Und natürlich die üblichen Video und Soundformate. Man kann zwar eine WAV-Datei mit unkomprimiertem PCM-Inhalt per WinRAR oder 7zip fast auf APE- oder FLAC-Größe schrumpfen, aber die Windowsroutinen sind auf Schnelligkeit und nicht Packeffektivität ausgelegt - lohnt sich also nicht.

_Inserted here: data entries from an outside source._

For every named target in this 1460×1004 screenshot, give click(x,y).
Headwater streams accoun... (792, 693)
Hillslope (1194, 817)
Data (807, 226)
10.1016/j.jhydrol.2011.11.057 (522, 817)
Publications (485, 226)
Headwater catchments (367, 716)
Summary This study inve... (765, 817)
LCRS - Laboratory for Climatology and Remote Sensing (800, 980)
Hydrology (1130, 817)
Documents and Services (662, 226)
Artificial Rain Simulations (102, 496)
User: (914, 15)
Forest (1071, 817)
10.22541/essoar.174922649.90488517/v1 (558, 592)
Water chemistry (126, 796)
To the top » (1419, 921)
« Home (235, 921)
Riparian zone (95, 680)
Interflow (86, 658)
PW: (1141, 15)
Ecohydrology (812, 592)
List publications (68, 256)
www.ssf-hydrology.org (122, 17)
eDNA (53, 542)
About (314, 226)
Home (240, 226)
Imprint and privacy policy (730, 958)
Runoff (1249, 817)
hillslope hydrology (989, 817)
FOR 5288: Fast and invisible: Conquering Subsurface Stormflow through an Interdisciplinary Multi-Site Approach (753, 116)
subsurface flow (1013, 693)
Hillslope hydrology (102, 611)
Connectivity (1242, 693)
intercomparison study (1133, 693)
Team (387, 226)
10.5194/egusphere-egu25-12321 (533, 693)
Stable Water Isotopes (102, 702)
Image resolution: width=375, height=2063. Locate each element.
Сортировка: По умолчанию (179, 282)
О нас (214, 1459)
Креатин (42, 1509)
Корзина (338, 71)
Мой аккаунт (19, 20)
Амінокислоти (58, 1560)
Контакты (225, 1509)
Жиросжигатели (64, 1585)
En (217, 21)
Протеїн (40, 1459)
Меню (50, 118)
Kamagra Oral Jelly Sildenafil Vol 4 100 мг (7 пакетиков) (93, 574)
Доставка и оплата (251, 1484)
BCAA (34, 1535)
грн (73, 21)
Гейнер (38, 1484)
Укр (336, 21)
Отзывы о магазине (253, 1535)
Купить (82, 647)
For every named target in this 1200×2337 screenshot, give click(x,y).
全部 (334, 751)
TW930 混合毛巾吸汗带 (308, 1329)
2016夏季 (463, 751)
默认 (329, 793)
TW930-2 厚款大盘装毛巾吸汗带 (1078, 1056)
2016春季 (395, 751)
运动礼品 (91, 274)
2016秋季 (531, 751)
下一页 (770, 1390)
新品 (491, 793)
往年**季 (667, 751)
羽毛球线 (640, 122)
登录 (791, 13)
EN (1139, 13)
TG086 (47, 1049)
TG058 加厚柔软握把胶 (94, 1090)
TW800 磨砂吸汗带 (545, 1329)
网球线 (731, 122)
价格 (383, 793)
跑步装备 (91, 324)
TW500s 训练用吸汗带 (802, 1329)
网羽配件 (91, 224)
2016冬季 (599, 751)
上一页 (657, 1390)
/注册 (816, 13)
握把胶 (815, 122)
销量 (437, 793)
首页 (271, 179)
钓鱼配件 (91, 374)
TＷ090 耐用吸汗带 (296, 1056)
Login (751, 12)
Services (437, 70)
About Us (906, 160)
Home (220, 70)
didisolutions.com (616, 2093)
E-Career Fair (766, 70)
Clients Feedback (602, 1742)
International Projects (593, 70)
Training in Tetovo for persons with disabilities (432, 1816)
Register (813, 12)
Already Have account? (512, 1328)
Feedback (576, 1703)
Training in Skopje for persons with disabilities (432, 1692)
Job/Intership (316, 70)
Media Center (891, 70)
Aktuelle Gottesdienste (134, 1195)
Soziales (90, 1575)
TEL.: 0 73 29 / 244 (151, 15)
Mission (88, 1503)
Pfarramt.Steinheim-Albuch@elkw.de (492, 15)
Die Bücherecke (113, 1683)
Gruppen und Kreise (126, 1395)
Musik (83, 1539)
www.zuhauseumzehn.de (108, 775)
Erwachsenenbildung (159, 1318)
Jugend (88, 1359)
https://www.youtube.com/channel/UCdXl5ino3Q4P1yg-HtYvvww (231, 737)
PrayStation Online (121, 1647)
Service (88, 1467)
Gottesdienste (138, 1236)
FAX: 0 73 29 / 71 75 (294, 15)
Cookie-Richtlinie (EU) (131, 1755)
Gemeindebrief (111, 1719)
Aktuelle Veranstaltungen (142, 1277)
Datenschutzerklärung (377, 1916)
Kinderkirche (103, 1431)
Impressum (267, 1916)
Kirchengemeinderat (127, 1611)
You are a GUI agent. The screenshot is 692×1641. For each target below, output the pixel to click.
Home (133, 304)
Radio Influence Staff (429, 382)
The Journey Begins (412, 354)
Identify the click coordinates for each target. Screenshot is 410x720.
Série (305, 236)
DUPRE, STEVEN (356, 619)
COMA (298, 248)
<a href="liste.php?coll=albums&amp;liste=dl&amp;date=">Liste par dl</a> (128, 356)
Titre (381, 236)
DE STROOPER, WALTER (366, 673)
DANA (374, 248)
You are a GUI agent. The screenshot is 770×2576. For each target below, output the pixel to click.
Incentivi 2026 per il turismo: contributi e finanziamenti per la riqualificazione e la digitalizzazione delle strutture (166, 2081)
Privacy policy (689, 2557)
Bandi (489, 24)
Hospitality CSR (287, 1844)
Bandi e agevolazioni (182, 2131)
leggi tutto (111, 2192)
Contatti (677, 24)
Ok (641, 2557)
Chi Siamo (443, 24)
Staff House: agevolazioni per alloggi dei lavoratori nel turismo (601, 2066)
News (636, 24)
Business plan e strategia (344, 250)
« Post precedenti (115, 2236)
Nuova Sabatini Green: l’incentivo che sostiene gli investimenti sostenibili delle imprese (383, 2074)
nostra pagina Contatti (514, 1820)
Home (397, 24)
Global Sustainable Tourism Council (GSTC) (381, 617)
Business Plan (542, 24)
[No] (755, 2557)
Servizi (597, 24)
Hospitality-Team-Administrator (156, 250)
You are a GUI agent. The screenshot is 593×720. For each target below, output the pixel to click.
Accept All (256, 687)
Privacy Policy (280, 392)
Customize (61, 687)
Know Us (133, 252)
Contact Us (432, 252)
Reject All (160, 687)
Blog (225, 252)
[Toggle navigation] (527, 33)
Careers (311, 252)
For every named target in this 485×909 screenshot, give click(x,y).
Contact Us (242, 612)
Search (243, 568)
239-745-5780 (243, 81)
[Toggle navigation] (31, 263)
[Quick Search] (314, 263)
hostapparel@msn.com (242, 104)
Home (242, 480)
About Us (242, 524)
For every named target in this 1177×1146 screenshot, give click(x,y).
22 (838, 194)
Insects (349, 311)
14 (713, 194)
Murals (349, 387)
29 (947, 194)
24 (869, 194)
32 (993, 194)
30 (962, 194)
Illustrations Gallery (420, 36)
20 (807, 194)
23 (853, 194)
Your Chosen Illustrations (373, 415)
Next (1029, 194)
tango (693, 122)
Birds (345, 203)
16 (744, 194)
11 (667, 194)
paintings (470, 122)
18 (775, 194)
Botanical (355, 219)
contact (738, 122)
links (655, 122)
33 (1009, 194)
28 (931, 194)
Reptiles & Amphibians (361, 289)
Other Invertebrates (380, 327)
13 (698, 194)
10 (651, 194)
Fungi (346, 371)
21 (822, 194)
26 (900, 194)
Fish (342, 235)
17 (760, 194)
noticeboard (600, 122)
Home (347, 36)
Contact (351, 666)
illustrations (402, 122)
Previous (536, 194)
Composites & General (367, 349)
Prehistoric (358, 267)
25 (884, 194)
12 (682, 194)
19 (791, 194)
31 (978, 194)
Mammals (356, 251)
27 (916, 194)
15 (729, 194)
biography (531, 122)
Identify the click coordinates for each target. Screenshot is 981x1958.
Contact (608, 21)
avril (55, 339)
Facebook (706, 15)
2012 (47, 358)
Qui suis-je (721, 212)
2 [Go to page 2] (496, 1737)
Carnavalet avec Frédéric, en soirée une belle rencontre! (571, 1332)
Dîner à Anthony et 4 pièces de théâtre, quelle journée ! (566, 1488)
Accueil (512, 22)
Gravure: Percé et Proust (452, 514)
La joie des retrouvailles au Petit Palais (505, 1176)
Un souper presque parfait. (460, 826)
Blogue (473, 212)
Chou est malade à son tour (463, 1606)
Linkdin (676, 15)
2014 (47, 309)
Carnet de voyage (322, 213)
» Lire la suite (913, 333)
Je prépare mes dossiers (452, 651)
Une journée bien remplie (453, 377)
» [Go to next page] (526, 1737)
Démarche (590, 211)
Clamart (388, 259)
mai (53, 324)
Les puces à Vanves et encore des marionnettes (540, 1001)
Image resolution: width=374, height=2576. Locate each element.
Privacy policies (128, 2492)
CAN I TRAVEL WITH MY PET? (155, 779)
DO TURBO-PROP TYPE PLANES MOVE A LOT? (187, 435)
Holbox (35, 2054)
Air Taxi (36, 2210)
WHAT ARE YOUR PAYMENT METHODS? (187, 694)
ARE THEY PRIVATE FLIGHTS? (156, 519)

So - und jetzt lese ich erstmal, was PCGH dazu schreibt.


----------



## GoldenMic (21. Januar 2012)

Dankeschön erstmal.
Ein paar GB mehr wären natürlich immer nett aber wenn es eher Probleme macht verzichte ich halt drauf


----------



## dj*viper (21. Januar 2012)

das hatte ich auch mal in gedanken, aber habs erstmal gelassen.
keine ahnung, wie langsam dann die ssd wird?!


----------



## Wertzius (21. Januar 2012)

Tomshardware hat das vor ein paar Wochen ausführlich getestet und für gut empfunden! Leistungsverlust war nur marginal. Mußte mal auf der Seite gucken!


----------



## OctoCore (21. Januar 2012)

Die Komprimierung an sich macht keine Probleme. Auf Sandforce-SSDs lohnt sich das natürlich nicht, ist klar.
Wo es sich auch nicht lohnt, sind z.B. Ordner, die voll sind mit winzigen Dateien, wie manche Ordner von Windows. Die kleinste Organisationsgröße unter Win ist ein Cluster (mit Vorgabegröße 4KB). Nützt also nix, wenn man 4KB-Dateien auf 2KB oder 8KB-Dateien auf 5KB schrumpft. Der Ordnerinhalt wird dann zwar kleiner angezeigt, aber jede Datei belegt real immer noch 4 oder 8KB.


----------



## GoldenMic (21. Januar 2012)

Und warum nicht bei sandforce?


----------



## OctoCore (21. Januar 2012)

Die komprimieren doch schon von sich aus intern. Damit bremst du sie nur künstlich aus.
Das ist ja der Gag bei denen. Ist nicht so, dass sie nur während der Übertragung komprimieren und intern dann die Daten unkomprimiert abspeichern - die bleiben natürlich komprimiert und werden auch so gespeichert.


----------



## dj*viper (22. Januar 2012)

ich entscheide mich für das komprimieren deaktivert lassen.
sehe jetzt keine großen vorteile.


----------



## OctoCore (22. Januar 2012)

Wenns wirklich, wirklich eng wird, kann man mal darüber nachdenken.


----------